Cada día se levantaba muy temprano, más de lo necesario para estar puntual en su línea de caja a la hora de apertura del establecimiento, dedicaba cuarenta minutos a probarse ceremoniosamente diferentes conjuntos que se quitaba y volvía a ponerse de manera recurrente, como quien exhibe ante el distinguido público parisino una colección de alta costura, para finalmente, terminar vistiéndose con lo mismo que había llevado el día anterior y que volvería a ponerse al siguiente: aquél poco favorecedor uniforme de empleada de supermercado. Se plantaba a continuación ante el espejo para maquillarse con las muestras que las dependientas de una droguería cercana le regalaban y terminaba perfumándose con alguna de esas colonias, tan penetrantes como baratas, que su amiga Paqui representaba y vendía, a domicilio, a las aburridas amas de casa.
Al final de la jornada volvía a su casa, comía con sus “hijos” a los que “el cretino de su padre, un funcionario mediocre, desequilibrado y celoso, - decía – no les pasa ni un duro desde el momento en que firmamos los papeles del divorcio y, claro, yo sola tengo que sacarlos adelante” – insistía para justificar el motivo de su ocupación laboral, puesto que, según contaba, “venía de buena familia, gente de posibles… y ya ves tú…” -. Durante la comida, realizaba continuas correcciones al ejemplar de cerdo vietnamita sobre las formas y maneras que “una señorita debía presentar en la mesa”, “cierra la boca, no apoyes los codos en la mesa…” , “no comas tanto, tienes que cuidar tu línea…” y poniendo siempre como ejemplo al loro desplumado quien, de manera taciturna y resignada, observaba la repetición diaria del mismo espectáculo desde un extremo de la mesa de la cocina hundiendo, a intervalos, el pico en el cuenco de semillas dispuesto ante él y emitiendo algún sonido, al escupir las cáscaras de las pipas, que Tina entendía como de agradecimiento por la exquisita comida, “de nada, corazón, me alegro de que te guste, anoche estuve cocinando hasta tarde…” y volvía a reponer el cuenco con el paquete de “comida para loros” que había cogido del estante de “mascotas” en el supermercado antes de irse. Los continuos gruñidos y ruidos, naturales y propios, por otro lado, del cerdo vietnamita que ella tomaba como insolentes protestas, terminaban sacándola de quicio y con un sonoro “¡a tu habitación ahora mismo y no salgas hasta que te lo diga!” daba por concluida la placentera velada familiar, momento en el que el orondo animal daba media vuelta y se introducía, sumisamente, en la terraza-lavadero donde había, junto a la lavadora, un colchón y un bebedero de agua, de plástico, color morado y con topos verde chillón.
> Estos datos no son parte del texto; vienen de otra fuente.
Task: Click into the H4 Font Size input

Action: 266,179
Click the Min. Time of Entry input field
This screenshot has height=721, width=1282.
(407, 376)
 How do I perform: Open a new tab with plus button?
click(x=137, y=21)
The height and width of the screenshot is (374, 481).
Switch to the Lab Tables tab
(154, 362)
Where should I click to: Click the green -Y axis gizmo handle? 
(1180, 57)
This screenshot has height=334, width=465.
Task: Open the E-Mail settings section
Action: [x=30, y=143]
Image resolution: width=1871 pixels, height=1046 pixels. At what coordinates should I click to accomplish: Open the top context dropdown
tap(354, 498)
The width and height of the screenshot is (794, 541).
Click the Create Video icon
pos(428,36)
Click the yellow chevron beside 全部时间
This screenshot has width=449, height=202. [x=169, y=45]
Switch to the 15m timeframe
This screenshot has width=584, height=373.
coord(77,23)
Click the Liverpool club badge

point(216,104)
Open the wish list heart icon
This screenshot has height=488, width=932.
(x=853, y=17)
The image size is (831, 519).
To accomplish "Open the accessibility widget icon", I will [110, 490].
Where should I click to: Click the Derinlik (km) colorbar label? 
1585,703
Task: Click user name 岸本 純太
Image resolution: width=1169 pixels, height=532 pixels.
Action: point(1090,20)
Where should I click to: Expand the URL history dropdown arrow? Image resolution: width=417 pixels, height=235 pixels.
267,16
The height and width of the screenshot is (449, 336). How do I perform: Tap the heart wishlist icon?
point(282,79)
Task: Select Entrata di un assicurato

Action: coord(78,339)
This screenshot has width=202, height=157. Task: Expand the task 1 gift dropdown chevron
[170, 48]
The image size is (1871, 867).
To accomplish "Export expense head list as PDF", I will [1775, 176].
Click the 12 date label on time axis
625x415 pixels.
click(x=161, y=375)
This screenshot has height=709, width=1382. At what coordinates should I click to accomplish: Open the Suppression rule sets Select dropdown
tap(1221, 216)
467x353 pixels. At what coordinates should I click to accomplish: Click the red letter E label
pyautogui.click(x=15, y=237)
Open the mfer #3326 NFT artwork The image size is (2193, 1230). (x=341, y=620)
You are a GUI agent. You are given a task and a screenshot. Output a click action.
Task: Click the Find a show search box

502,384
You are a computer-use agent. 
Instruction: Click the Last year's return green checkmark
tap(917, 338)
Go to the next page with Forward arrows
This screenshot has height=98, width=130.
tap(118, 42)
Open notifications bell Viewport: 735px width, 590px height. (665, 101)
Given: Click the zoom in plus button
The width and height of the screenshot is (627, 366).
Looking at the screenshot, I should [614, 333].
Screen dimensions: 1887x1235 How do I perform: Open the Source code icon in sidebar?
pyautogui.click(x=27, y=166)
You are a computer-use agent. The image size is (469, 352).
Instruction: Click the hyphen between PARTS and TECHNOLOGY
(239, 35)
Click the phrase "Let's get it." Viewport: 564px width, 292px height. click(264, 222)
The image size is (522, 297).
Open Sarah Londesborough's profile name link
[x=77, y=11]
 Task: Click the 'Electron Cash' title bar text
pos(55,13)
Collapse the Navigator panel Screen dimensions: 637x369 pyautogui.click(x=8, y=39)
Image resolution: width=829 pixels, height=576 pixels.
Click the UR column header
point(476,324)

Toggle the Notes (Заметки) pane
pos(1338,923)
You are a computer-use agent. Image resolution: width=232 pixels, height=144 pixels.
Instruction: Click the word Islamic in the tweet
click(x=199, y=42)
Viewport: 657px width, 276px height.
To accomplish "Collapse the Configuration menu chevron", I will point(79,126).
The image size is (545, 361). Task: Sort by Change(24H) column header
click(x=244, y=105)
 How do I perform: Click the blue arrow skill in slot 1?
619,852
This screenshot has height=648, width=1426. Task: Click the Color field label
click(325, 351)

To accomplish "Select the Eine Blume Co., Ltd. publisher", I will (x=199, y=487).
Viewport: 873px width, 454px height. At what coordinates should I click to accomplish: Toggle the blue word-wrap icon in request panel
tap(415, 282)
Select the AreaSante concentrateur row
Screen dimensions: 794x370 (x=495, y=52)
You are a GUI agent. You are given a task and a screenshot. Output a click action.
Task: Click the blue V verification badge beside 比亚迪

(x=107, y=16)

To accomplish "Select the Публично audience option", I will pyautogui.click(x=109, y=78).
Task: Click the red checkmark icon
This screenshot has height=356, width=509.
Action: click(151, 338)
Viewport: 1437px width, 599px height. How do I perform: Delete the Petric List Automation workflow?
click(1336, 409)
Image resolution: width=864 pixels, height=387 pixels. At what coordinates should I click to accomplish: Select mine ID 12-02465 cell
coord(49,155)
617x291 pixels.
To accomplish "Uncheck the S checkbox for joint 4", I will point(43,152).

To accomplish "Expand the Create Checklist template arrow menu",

Y así transcurría la miserable vida de Tina que, en realidad, se llamaba Celestino Ríos Navidad y que no tenía hijos, sino un cerdo vietnamita y un loro desplumado y bobalicón. Pero cada noche, cuando los “niños” dormían, era su momento. El anhelado momento diario de glamour y merecido esparcimiento… Vestida con una elegante bata acrílica de 9 euros, de la exclusiva marca “Made in China” anudada a su prominente cintura de forma graciosa y coqueta,  descorchaba una botella de sidra “El Gaitero” que mantenía fresca llenando el fregadero de agua en la que previamente había vaciado dos bandejas de hielo, servía una copa – la única que le quedaba del juego de seis comprado en IKEA – y tras retirar la mesa de la cocina a un lado, haber encendido dos velas anti-tabaco con aroma a canela y recolocado con mimo las polvorientas rosas de plástico que reposaban en un desportillado jarrón de loza, sobre el frigorífico, danzaba girando en torno a sí misma, disfrutando íntimamente de la envidiable vida que llevaba, e imaginando como sus amigas - Paqui, la alcohólica distribuidora a domicilio de cosméticos y Mari Trini, aquella engreída, menopáusica y neurótica, que trabajaba como ordenanza en un Banco y con las que, con frecuencia, iba a caminar en chándal por la vía verde evitando siempre ser la ausente, pues la que faltaba se convertía, irremisiblemente, en el blanco de las más ácidas y descarnadas críticas de las otras dos arpías - se pondrían de la envidia, cuando al día siguiente, durante el café matutino, les contara que a medianoche, “había tomado champagne y que, a la luz de las velas, teniendo como únicos testigos una docena de rosas rojas cuyo cautivador aroma impregnaba la estancia, había bailado un vals…”. El vals de medianoche en el jardín de Transilvania.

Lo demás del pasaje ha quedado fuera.